Mike Skutta Blog

Sorting Sitecore Items by Popularity using Google Analytics

2015-05-20
Mike Skutta

Overview

Not too long ago (prior to Sitecore 7.5) we had a requirement to add the ability to sort Sitecore items by Most Viewed and Most Shared. We got to thinking about what was the best way to implement something like this. In the past we may have created a custom database to track this information. Upon each page view or share, we could have written a row to the database. This data would then be available for use in sorting. This approach has costs involved with needing to maintain an extra database and an API. Could we take a simpler approach? We were already using Google Analytics to track page views and social interactions. Google provides APIs for its products, so we should be able to retrieve the data we need. We decided to go down the route of using Google Analytics to provide us with the data required for sorting by Mode Viewed and Most Shared.

Google Analytics

At the most basic level, Google Analytics provides the ability to track page views. This is achieved by including a tracking code on every page you want to track. The tracking code calls out to the Google Analytics servers registering information about the page view. Beyond page views, Google Analytics also had the ability to trackSocial Interactions. Social interactions are user interactions with social buttons and widgets. Clicking the Facebook “Like” button would register a Social Interaction. Generally, event handlers need to be manually wired to the buttons or widgets to register the social interaction. Social Activities take Social Interactions to the next level. Social Activities track Social Interactions on other sites that reference your site. This allows a blog post reference on another site to be reported back to the blog owner.

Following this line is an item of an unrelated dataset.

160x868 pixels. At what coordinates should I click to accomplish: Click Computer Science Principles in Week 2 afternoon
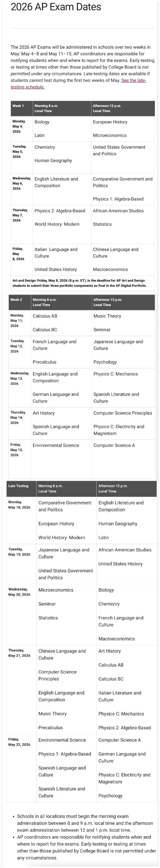pos(123,413)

For this implementation, we will only be addressing Page Views and Social Interactions. I just wanted to mention Social Activities to show what else can be achieved.

Tracking Code

As I mentioned before, Google Analytics was already being used on the site we wanted to add sorting by Page Views and Social Interactions to. Going through the Analytics Core Reporting API, we could query for whatever data we were interested in. The Dimensions & Metrics Reference is a good reference for what data is available through the API. Using the reference, we see that we want ga:pageviews and ga:socialInteractions metrics to get the number of page views and social interactions. The dimensions within the Page Tracking section gives us information about the page that was requested. We could use the ga:pagePath to figure out what the related Item was. This would require figuring out what item lives at the specific URL or path. This felt like there would be a lot of overhead to find the Item from the path. If we could include the Item ID as part of the page title, then we could quickly parse out the item id without needing to look it up. From this, we can use the ga:pageTitle dimension.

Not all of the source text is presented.